> [Required action]:
When you reach the line holding "Task: Click the island of Cyprus", please begin to restate the lines word for word and continue through the last one in the material, excluding pictures.

> [Provided data]:
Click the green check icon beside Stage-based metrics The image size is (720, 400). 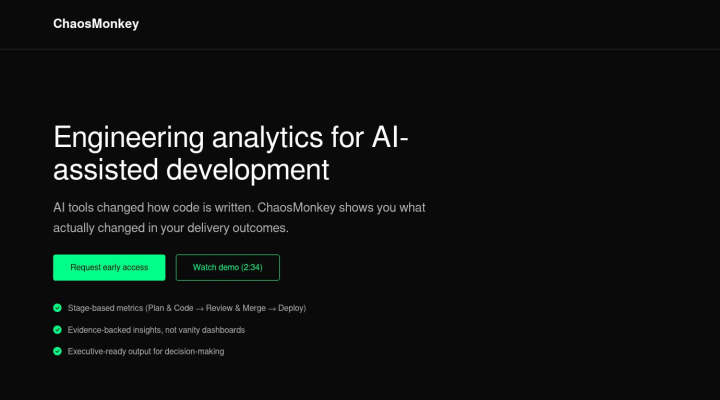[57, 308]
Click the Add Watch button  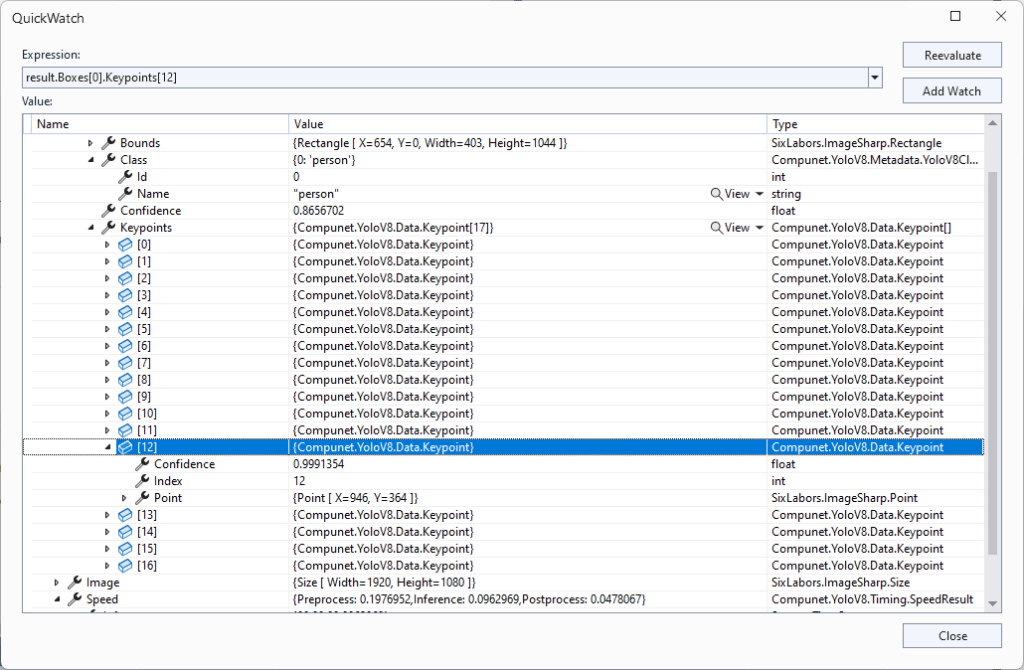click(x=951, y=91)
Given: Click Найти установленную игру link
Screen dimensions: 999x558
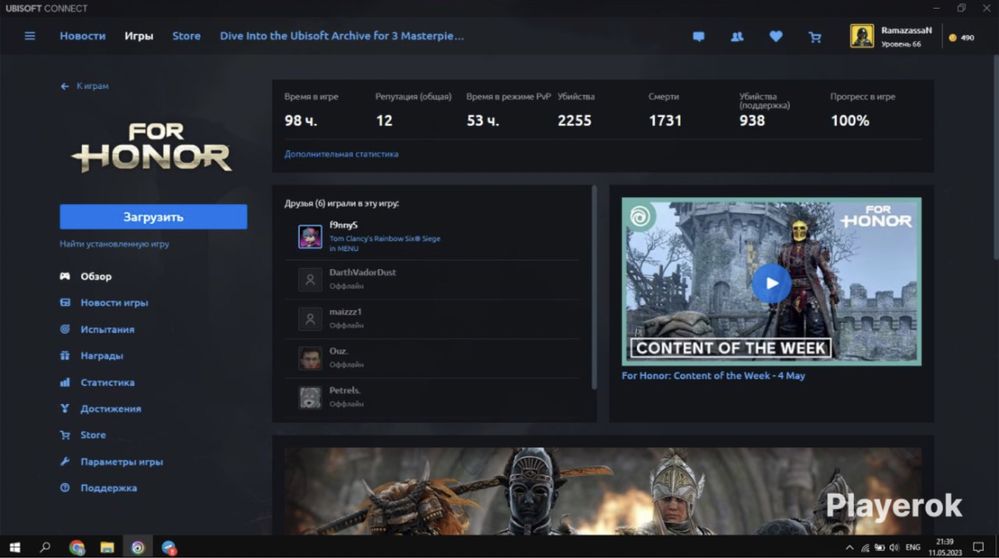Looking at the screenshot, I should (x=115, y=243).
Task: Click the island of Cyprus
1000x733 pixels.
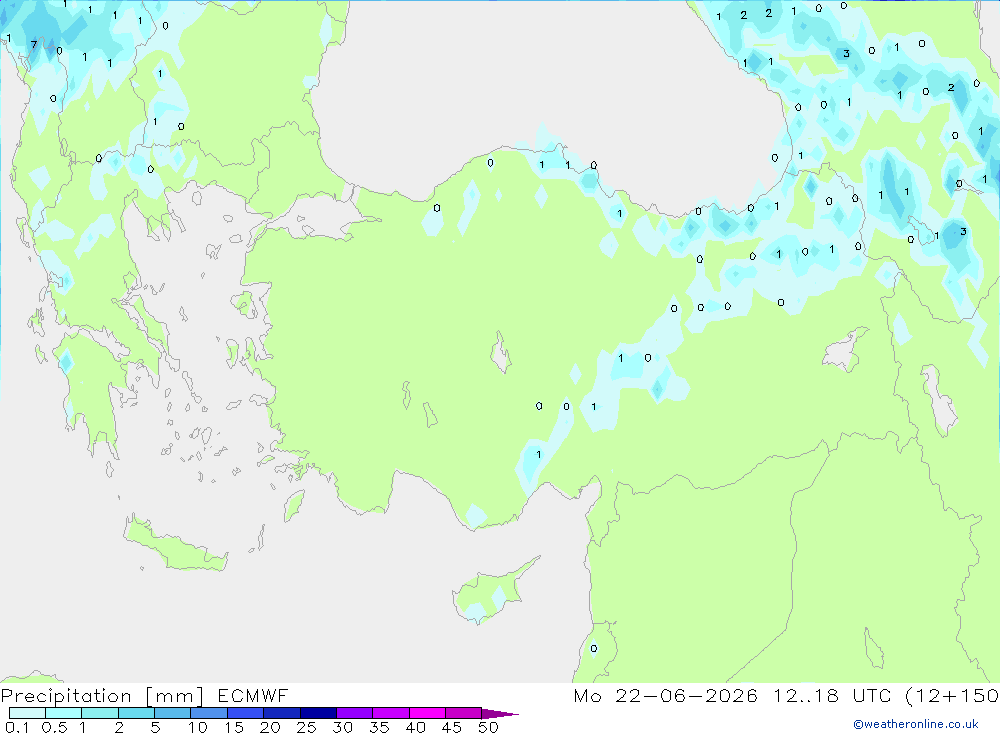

> [Result of the task]:
Task: Click the island of Cyprus
1000x733 pixels.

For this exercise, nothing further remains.